Homeowners associations, ( most often known as HOAs for short,) can mean different things to different people. There are some that welcome the chance to live in a well-run, orderly neighborhood, while there are indeed others that may feel resentful regarding the possibly intrusive aspect of not being free to decide how they can manage their own properties. If you have been considering moving into an HOA-managed community, here are a few things to consider/ponder first.
The homeowners association rules can attract someone to a new home … or drive them away. Fact is, if you are on the fence regarding whether or not you want to live in an area with an HOA, and of course abide by the rules, it’s worth spending some time checking out that particular neighborhood to learn more.
The rules and dues of course are going to vary, but in general, a homeowner who lives in an HOA must abide by all its regulations and also pay either a monthly, quarterly or possibly an annual fee that will pay for maintenance and management of the said community.
The Homeowners Association Rules
It’s a fact that for some buyers, the idea that a management association can tell you when (if at all) you are allowed to hang a decorative flag or that you cannot park your work-truck on your property is a true deal-breaker. If you have concerns that something that is important to you, (such as running a business from your home,) might be banned by the HOA rules, then it is wise to be particularly careful and read all of the regulations before you buy a home in a community that has a homeowners association. This in no way means you can’t buy within an HOA, but you’ll need to do your homework and to find the one that has regulations that will meet your requirements.
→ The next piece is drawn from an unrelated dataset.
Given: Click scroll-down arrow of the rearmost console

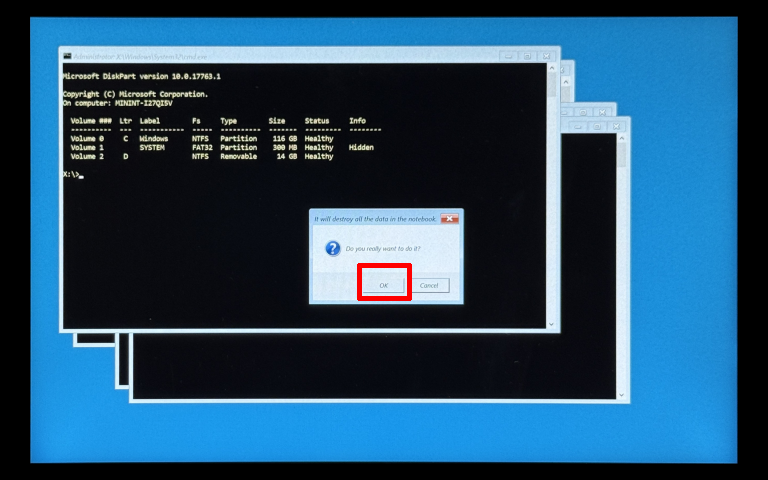Looking at the screenshot, I should pyautogui.click(x=624, y=395).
Pros of a Homeowner’s Association
Most HOA rules are well-intended and carried out without any problems. In many cases, the rules will actually be more of a benefit than a hassle.
Because most often the rules are very strict about your home’s exterior appearance, the simple result is a nicer neighborhood. The homes tend to look more upscale and for sure there won’t be any eyesores on your block. There are many HOAs that facilitate a neighborhood watch, and also put up a fence around the community, and hire security (many times armed) to monitor the area, which has the effect of making it safer overall.
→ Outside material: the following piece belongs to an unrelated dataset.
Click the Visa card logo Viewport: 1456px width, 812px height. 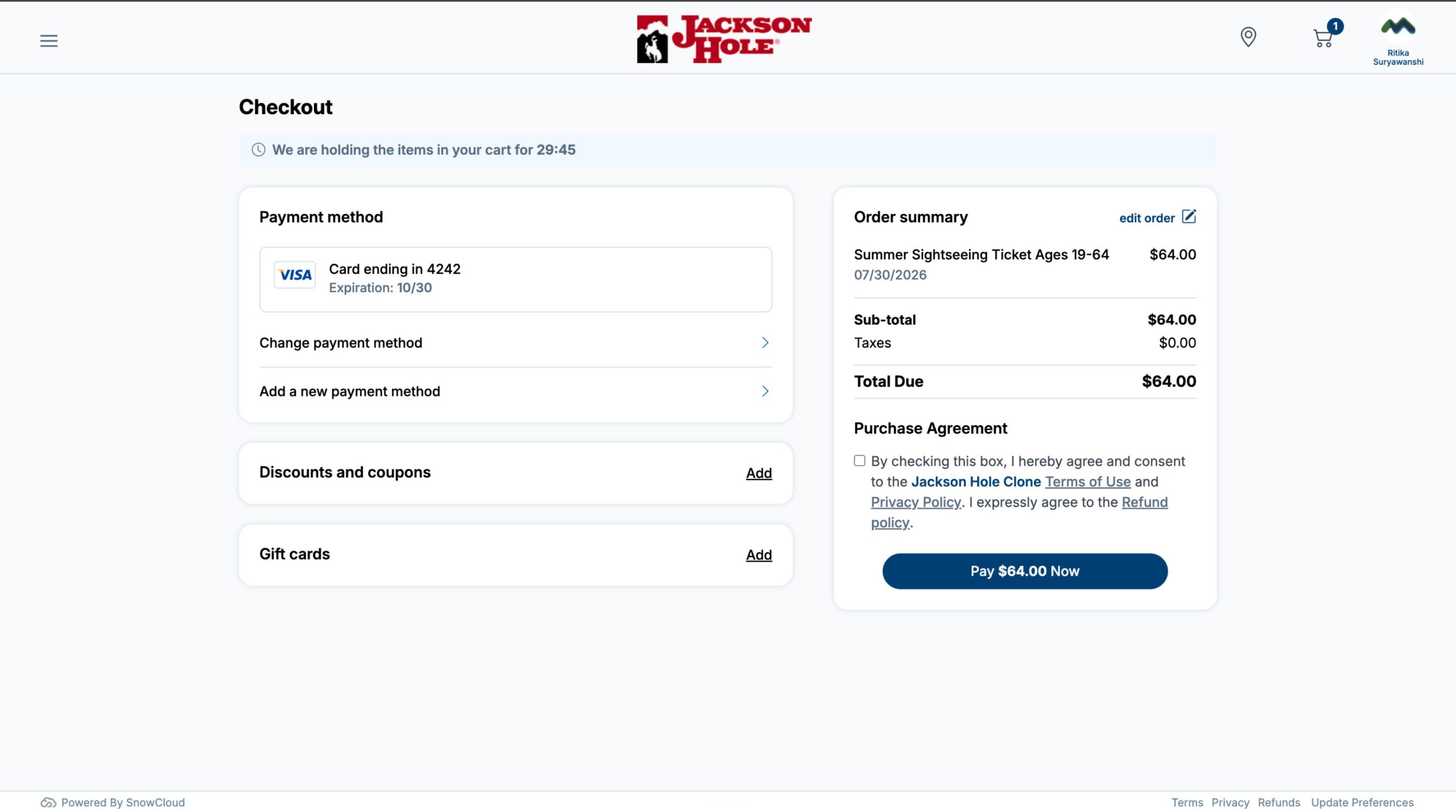click(x=295, y=275)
A Mediator for Neighbor Disputes
Should you have an problem about a dog barking all night long, the location of your exact property line, or crazy/loud parties, your HOA will address this. Most times, because of the penalties that are involved for breaking the rules, you probably won’t have these problems.
Higher Quality of Living
Each and every rule that is enforced in an HOA is made for the sole purpose of raising the quality of living. The neighborhood will be more safe, peaceful, and beautiful because of the rules. This will increase your quality of life.
Free Community Amenities
There are many HOAs that will use the fees collected to build and maintain community areas like pools, parks, and very possibly even recreational facilities. Because the cost of this is included in your HOA fees, using these services are most likely no extra cost to you, and they will be maintained to perfection.
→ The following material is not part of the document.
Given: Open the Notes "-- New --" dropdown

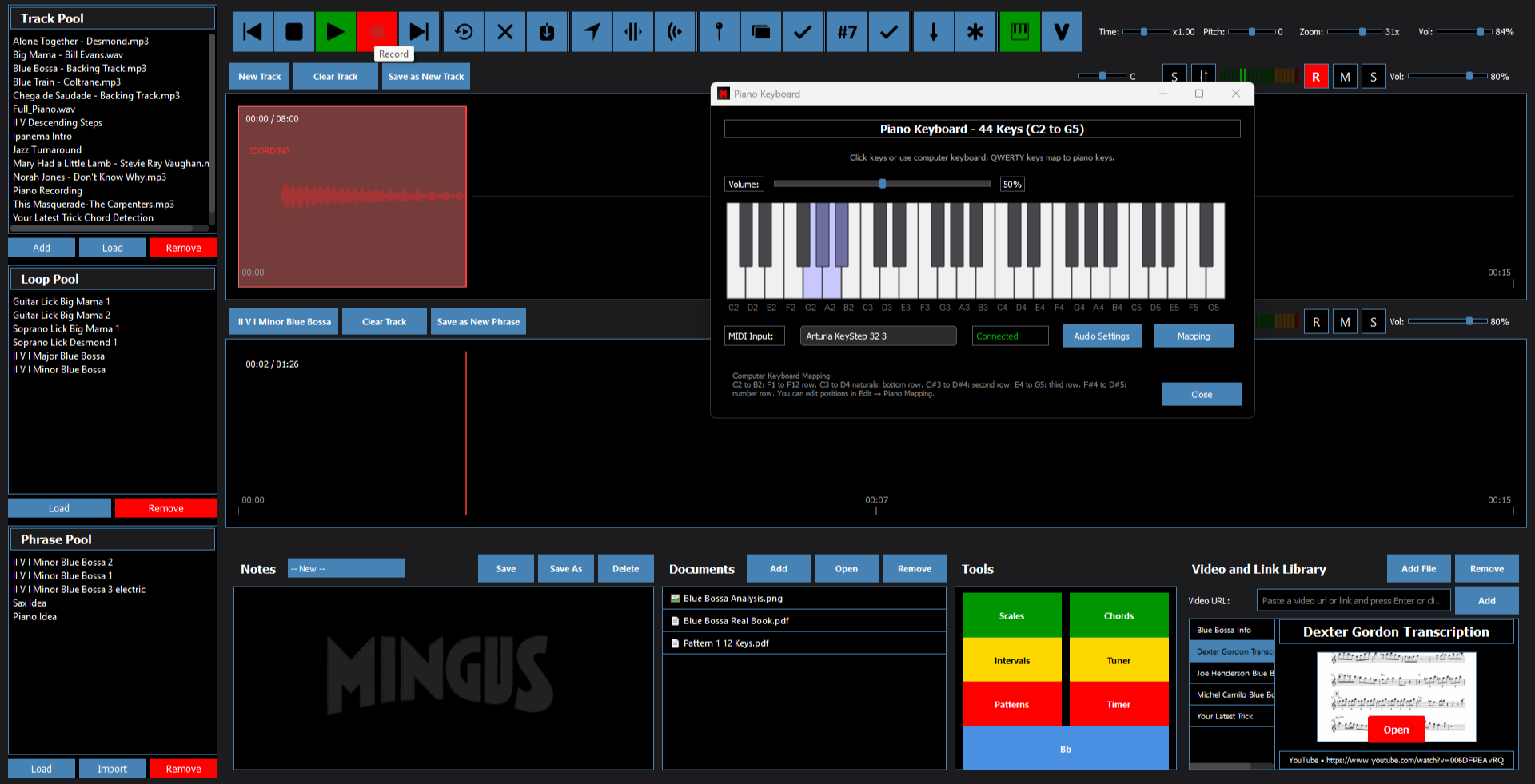Looking at the screenshot, I should click(x=345, y=568).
Basic Maintenance Included
Very often, basic maintenance such as landscaping, plumbing, and snow removal are performed. This will reduce your responsibility and give you peace of mind should a pipe burst.
Say Goodbye to Those Pests
Most often, associations will go to great lengths in order to eliminate pests from the area. They will provide pest control. You will find no scruffy dogs running around, raccoons rummaging in your garbage, or termites eating up your things.
Cons of a Homeowners Association
Like all other element of HOAs, the fees will differ based on the services and amenities the association provides, but many times they’re pretty extreme. They’re often times considerably more than many homeowners will be able to afford.
The Constant Maintenance
The regulations and rules are nothing short of strict. In reality, they require for you to attend to the maintenance of your home almost constantly. If you don’t have a lot of free-time to give to your home’s appearance, or lack the needed funds to hire individuals that will take care of this for you, this maintenance alone will be enough to discourage some from owning a property with an HOA.
There Can Be Increased Neighbor Disputes
Even though the association can handle disputes for you, it sometimes will create them. A neighbor may argue that you are not following the rules, or possibly they will be mad at you because you called the HOA on them for something else.
Can Discourage Renters
There are very often restrictions on renting. The association may require that tenants go through a rigorous screening process and obtain board approval before you can rent to them. This alone can make it difficult for you to turn a profit on an investment property.
There may be situations where the HOA proposes to do something for the benefit of the community, but it does not have the funds needed to do so. In such a case, the HOA can impose an assessment on each homeowner in the division. To date, seventy percent of HOAs are under-funded, which translates to the odds of escaping extra fees are not in your favor.